Gretchen: That’s actually a really good question. Through that book, Women who Run with the Wolves, Dr. Estes gave me a whole different lens through which to view my life, and really to understand my suffering. I felt like I finally had permission to have a relationship with myself, something I never even thought about before. I love the metaphors in her stories, because they reach into the depths of my soul, and speak in a way that words alone cannot.
Gina: Can you tell me a little bit, for those that are listening, because they may not be familiar with her work, what the book was about?
Gretchen: Dr. Estes is a, among other things, is a storyteller, and so a lot of the book is a bunch of different stories that she then interprets through Jungian psychology. They’re stories that she’s collected all over the world throughout her lifetime.
Gina: Stories that were done by different cultures, and different tribes, and-
Gretchen: Yes.
Gina: I see, so it’s not stories she’s created per se, but those that resonate.
Gretchen: No. They’re cultural stories.
Gina: Cultural stories, okay.
Gretchen: Yeah. Primarily for women, but also the divine feminine, I would say, so it can be appropriate for both men and women.
Gina: What was it that prompted you to get into the field of addiction treatment?
Gretchen: Well, I think that when we’re caught up in the throes of addictive behaviors, we don’t even know that we keep telling ourselves that we don’t matter.

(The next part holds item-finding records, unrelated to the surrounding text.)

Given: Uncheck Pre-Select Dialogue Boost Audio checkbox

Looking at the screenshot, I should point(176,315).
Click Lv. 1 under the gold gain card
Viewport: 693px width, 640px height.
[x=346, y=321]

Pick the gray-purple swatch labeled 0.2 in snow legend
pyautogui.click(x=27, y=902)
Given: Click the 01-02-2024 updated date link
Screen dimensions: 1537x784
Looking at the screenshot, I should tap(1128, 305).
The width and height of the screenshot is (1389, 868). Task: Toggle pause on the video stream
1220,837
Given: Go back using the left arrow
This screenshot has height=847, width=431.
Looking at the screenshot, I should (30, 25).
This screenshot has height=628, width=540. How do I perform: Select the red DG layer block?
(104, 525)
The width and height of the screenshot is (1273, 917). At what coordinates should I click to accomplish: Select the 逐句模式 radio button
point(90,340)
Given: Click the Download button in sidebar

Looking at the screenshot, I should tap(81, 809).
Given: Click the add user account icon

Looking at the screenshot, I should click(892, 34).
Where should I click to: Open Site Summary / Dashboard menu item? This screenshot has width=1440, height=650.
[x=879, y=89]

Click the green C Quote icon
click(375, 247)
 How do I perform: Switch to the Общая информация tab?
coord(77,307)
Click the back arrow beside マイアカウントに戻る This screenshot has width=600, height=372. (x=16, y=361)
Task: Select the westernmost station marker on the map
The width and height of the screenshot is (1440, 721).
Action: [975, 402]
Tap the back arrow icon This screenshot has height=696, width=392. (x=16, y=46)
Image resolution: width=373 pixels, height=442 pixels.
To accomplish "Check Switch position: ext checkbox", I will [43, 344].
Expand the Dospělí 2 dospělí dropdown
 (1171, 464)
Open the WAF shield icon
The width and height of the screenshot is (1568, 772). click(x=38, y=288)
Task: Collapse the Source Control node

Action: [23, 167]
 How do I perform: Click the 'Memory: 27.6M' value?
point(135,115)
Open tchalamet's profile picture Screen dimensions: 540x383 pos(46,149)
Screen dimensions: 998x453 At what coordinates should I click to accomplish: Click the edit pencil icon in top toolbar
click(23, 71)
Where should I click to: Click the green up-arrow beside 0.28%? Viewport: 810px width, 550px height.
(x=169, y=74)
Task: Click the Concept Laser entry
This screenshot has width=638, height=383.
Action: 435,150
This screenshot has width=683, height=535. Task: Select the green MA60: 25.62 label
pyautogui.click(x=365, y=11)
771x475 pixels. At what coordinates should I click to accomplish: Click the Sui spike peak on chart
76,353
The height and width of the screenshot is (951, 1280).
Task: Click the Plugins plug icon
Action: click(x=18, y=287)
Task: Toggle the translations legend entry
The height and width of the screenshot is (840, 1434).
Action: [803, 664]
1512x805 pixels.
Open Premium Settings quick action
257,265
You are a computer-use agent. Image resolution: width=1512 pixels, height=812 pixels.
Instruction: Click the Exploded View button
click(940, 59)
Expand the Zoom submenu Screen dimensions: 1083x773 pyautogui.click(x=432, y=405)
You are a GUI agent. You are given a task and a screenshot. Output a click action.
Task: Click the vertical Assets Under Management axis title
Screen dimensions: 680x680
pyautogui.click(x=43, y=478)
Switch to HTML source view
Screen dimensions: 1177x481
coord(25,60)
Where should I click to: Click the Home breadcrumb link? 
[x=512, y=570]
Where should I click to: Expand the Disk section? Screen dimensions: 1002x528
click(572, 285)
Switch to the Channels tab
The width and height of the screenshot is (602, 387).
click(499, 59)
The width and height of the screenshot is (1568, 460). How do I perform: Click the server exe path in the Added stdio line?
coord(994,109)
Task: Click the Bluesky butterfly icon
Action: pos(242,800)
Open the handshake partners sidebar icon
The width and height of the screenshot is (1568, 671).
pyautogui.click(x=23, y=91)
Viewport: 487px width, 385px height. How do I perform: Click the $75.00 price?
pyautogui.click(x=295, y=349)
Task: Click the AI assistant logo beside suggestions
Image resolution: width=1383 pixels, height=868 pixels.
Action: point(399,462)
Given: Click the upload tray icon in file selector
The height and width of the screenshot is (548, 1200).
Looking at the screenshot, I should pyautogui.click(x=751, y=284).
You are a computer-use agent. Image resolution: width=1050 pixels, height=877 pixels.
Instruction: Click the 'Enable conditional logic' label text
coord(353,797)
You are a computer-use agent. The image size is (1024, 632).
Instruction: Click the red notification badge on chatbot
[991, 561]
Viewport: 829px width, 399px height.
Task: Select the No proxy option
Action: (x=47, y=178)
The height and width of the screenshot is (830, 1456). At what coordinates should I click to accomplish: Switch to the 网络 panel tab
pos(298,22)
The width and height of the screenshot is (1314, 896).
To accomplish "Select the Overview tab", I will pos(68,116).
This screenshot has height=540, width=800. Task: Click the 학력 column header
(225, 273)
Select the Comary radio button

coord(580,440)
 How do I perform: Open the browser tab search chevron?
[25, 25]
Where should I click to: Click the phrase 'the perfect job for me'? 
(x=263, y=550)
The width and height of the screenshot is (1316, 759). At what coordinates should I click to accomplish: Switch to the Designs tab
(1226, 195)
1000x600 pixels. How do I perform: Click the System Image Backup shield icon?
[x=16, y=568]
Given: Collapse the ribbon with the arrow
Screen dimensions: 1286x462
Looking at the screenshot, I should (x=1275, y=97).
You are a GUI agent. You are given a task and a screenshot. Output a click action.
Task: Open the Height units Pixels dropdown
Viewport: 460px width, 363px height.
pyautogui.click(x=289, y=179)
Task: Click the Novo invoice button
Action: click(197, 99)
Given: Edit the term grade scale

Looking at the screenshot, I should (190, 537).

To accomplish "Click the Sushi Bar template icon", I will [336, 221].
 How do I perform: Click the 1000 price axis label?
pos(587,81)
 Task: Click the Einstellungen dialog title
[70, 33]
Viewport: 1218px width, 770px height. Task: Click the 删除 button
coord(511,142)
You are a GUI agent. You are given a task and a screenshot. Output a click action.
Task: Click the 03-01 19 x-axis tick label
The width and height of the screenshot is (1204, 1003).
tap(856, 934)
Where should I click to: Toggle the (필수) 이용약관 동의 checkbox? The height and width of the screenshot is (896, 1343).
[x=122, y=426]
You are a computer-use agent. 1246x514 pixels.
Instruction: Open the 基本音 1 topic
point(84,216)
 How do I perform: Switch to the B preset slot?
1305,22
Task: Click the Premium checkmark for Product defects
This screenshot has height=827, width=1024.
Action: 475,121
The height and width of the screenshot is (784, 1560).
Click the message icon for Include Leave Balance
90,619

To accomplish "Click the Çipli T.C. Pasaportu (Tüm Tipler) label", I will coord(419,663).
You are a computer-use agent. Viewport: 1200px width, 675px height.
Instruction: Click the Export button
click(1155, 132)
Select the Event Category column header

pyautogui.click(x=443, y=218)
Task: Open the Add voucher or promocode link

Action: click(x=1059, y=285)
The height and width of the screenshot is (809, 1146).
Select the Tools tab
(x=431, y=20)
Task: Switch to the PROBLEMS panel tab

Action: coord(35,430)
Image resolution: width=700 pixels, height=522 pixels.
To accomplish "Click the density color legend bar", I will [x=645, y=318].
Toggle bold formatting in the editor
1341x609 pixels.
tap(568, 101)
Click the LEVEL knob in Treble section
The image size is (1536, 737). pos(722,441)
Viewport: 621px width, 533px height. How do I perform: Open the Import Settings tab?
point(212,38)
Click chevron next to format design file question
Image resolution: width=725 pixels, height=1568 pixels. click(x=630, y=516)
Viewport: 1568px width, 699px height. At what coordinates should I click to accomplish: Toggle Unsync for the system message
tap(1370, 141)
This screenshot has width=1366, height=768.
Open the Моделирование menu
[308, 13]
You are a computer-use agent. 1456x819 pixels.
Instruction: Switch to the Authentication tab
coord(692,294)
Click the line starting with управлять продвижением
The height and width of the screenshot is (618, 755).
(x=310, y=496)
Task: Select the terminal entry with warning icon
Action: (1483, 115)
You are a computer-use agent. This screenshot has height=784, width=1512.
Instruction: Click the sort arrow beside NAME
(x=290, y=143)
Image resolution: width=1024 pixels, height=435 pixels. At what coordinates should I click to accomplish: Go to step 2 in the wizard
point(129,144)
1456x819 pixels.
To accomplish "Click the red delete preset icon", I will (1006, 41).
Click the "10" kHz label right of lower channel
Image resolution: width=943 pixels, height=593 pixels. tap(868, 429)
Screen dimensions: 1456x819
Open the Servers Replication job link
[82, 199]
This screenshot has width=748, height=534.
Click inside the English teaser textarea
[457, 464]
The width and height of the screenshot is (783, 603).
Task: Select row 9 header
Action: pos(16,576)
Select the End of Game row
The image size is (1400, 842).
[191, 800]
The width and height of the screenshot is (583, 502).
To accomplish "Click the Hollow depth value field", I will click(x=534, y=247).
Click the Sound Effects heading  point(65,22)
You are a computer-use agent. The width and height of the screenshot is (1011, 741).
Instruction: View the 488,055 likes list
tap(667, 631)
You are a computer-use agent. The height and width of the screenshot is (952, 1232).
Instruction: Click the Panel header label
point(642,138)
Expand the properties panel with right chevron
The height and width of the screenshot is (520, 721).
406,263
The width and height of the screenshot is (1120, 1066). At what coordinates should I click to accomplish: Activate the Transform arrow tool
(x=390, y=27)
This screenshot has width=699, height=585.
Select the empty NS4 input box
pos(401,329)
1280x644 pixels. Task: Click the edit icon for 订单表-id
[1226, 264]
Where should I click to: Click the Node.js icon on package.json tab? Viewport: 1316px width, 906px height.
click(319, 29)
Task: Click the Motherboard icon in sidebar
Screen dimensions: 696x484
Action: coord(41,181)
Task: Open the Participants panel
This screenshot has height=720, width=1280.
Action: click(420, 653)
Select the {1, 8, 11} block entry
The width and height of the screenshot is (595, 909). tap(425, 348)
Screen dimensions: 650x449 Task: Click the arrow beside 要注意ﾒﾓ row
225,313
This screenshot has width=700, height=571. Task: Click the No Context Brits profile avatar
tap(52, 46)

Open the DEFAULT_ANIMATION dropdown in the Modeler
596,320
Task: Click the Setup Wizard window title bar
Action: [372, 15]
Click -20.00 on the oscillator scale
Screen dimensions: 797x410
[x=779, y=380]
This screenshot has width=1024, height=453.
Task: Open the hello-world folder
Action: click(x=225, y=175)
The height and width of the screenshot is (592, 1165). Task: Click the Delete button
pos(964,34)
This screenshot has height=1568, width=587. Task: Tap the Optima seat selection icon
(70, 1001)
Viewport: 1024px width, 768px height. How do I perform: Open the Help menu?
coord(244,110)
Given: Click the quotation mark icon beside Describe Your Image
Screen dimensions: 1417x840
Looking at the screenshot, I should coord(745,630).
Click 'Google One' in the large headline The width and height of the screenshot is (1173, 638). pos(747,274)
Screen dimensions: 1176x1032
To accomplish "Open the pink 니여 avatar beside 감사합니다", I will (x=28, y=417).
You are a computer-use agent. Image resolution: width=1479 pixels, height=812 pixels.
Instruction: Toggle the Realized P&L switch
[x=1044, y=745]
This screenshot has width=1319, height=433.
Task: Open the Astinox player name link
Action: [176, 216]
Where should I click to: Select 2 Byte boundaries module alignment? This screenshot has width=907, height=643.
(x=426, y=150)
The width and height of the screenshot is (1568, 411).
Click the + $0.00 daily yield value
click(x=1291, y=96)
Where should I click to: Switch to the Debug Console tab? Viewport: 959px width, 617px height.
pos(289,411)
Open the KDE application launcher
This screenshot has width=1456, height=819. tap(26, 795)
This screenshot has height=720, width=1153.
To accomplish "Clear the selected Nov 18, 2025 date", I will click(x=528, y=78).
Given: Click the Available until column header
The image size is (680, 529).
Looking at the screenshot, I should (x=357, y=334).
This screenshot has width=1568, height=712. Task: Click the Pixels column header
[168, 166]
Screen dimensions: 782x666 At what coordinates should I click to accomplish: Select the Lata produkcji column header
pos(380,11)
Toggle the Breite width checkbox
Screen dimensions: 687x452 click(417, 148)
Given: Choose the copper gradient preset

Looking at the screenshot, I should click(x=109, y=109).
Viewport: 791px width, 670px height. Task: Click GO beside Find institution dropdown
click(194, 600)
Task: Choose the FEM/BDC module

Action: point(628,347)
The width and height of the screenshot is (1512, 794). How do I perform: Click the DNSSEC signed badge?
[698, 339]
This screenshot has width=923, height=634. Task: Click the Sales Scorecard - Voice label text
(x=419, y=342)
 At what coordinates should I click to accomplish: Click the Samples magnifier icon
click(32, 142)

I think that’s a common theme, and we’re so used to listening to the lies that emanate from the voice of our addiction that even after we stop using, we still believe those lies, and we don’t treat ourselves well. Women who Run with the Wolves helped me remember to listen to that wise voice deep inside that I could trust. We get so used to dismissing or overriding what we know is best for us, and I found that to be particularly true for those of us in recovery from addictions. I love helping people in recovery learn to hear and trust those parts that help them be true to themselves, and feel really good about who they are.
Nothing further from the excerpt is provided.